Jin Zhao, Gong Wei-Jiang, Zhu Ai-Dong, Zhang Shou, Qi Yang, Su S-L
Opt Express. 2021 Mar 29;29(7):10117-10133. doi: 10.1364/OE.419568.
We propose a mechanism of Rydberg double antiblockade by virtue of a resonant dipole-dipole interaction between a pair of Rydberg atoms placed at short distances scaling as 1/R. By combining this novel excitation regime with microwave-driven fields and dissipative dynamics, a stationary qutrit entangled state can be obtained with high quality, the corresponding steady-state fidelity and purity are insensitive to the variations of the dynamical parameters. Furthermore, we introduce time-dependent laser fields with periodically modulated amplitude to speed up the entanglement creation process. Numerical simulations reveal that the order of magnitude of the shortened convergence time is about 10 in units of ω, and the acceleration effect appears valid in broad parametric space. The present results enrich the physics of the Rydberg antiblockade regimes and may receive more attention for the experimental investigations in dissipative dynamics of neutral atoms.
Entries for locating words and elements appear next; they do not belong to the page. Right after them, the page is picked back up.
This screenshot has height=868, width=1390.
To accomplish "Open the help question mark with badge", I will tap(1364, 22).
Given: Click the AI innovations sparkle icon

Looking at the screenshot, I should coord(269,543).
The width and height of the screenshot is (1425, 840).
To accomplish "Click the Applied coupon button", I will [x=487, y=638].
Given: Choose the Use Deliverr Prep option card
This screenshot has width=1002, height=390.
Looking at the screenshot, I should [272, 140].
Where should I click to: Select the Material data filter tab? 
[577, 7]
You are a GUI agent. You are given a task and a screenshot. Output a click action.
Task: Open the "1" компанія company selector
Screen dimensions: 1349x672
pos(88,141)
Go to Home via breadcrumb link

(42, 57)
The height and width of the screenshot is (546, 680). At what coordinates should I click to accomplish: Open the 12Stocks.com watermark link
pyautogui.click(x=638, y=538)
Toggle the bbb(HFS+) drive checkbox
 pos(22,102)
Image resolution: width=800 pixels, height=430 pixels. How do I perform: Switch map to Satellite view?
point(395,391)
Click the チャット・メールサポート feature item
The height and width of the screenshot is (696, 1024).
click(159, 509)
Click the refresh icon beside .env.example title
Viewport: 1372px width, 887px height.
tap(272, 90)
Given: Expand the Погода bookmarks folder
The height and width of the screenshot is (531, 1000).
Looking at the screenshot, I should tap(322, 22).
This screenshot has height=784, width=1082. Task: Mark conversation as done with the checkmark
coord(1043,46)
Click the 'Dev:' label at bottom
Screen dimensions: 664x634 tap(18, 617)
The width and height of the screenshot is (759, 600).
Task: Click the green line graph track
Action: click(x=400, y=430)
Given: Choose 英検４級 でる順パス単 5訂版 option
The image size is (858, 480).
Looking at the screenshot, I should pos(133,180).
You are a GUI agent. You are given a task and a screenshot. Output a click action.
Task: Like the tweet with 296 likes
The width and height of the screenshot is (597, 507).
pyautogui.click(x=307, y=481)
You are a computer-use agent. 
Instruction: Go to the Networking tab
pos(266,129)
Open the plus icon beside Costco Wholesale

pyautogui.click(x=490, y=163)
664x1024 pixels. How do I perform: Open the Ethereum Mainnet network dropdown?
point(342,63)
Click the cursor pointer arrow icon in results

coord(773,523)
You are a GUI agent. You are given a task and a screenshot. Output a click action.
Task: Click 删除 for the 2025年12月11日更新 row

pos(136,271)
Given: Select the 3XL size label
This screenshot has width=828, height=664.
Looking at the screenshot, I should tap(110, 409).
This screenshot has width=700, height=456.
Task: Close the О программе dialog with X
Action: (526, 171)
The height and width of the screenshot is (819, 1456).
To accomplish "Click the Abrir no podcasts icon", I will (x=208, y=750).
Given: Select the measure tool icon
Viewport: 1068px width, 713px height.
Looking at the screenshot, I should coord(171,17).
我们提出了一种里德堡双反阻塞机制,该机制基于一对近距离放置的里德堡原子之间的共振偶极 - 偶极相互作用,其相互作用强度按1/R缩放。通过将这种新型激发机制与微波驱动场和耗散动力学相结合,可以高质量地获得一个稳态三量子比特纠缠态,相应的稳态保真度和纯度对动力学参数的变化不敏感。此外,我们引入具有周期性调制幅度的含时激光场来加速纠缠产生过程。数值模拟表明,以ω为单位,缩短的收敛时间的数量级约为10,并且在广泛的参数空间中加速效应都是有效的。目前的结果丰富了里德堡反阻塞机制的物理内容,可能会在中性原子的耗散动力学实验研究中受到更多关注。